En bois
24 x 16,2 x 16 cm (9¹⁄₂ × 6⅜ × 6¹⁄₄ in.)
(Restauration)
A Songye janiform stool, Democratic Republic of the Congo
Collection Karel Plasmans, Belgique
Paul Gilman, Liège
Philippe Laeremans, Bruxelles
Didier Claes, Bruxelles
Pierre Dartevelle (1940-2022), Bruxelles
Collection Jean-Jacques Rotthier (1932-2009), Bruxelles, puis par descendance
Neyt (François), Songye. La Redoutable Statuaire Songye d'Afrique Centrale, Antwerp : Fonds Mercator, 2004, p. 363
Cet important siège Luba-Songye appartient à un corpus de sièges de prestige associés à l’autorité politique et spirituelle. Son support janiforme incarne une vision duale. Les deux visages évoquent le passage entre l’aube et le crépuscule, le monde visible et le monde invisible, ainsi que les royaumes des vivants et des ancêtres, garantissant ainsi l’équilibre et la continuité de la communauté.

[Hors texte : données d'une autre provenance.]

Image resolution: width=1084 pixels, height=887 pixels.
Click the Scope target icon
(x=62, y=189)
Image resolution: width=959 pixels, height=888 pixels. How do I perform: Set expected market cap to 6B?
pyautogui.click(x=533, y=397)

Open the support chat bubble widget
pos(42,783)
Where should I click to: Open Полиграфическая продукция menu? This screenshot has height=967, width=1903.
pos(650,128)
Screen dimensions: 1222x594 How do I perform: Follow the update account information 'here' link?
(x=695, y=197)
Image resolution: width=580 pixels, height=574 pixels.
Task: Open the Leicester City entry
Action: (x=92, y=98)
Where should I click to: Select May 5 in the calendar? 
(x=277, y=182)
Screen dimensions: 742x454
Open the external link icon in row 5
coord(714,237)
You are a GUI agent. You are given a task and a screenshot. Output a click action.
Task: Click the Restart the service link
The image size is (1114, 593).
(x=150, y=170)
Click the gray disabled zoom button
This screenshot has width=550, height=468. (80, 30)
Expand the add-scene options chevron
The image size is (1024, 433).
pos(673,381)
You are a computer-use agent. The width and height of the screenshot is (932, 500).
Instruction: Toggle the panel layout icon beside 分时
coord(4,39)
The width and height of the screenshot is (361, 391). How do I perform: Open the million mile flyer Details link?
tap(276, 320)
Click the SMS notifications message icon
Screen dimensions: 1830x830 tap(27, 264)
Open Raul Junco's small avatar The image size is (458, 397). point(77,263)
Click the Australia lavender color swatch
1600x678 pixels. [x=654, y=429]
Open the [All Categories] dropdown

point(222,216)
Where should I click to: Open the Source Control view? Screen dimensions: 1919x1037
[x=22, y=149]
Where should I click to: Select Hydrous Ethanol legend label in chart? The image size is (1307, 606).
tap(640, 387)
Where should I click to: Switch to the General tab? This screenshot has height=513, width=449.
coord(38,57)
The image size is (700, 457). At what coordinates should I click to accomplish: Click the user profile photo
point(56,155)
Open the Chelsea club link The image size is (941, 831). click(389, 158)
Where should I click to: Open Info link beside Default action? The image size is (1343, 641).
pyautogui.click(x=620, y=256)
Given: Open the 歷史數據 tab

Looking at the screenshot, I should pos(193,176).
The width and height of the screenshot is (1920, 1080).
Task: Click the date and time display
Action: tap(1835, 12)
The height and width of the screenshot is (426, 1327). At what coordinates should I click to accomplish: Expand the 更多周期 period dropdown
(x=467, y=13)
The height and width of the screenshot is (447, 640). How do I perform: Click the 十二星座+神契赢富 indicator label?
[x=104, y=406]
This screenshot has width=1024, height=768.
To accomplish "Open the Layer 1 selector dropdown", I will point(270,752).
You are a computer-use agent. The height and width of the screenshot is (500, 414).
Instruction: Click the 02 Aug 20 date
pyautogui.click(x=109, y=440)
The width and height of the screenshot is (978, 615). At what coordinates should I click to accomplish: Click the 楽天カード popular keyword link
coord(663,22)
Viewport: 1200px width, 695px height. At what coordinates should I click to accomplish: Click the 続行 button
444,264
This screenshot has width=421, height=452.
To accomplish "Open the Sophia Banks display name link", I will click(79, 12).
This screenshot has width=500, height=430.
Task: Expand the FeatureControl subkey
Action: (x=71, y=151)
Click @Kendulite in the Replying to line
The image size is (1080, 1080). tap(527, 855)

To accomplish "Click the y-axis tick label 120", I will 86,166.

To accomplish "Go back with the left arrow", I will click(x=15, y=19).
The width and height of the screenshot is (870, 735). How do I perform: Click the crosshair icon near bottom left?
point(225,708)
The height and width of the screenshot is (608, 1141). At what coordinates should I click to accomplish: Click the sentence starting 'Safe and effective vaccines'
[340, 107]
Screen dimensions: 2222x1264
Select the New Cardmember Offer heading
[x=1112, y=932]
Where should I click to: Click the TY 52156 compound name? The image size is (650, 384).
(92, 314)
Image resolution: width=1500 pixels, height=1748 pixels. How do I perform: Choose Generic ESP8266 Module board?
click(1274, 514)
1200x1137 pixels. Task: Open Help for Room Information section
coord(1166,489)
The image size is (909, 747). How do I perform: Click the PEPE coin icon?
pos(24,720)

Comme l’a souligné Pemberton (2011 : 38), les sièges à cariatide Songye sont indéniablement Songye par leur style, tout en s’inscrivant dans une tradition artistique Luba-Songye identifiée dès les années 1940 par Olbrechts (Petridis 2001 : cat. 48). Chez les Luba, les sièges à cariatide soutenus par des figures féminines agenouillées, debout ou assises comptaient parmi les principaux insignes du pouvoir et étaient réservés aux chefs ainsi qu’aux dignitaires de haut rang. Dans les exemples Songye, tels que celui-ci, le naturalisme aux formes arrondies caractéristique de la sculpture luba cède la place à une esthétique plus abstraite et géométrique. Les yeux lourdement ourlés, le nez triangulaire à l’arête saillante et le menton carré proéminent rappellent étroitement les traits distinctifs des masques Kifwebe, parmi les expressions les plus emblématiques de l’art Songye.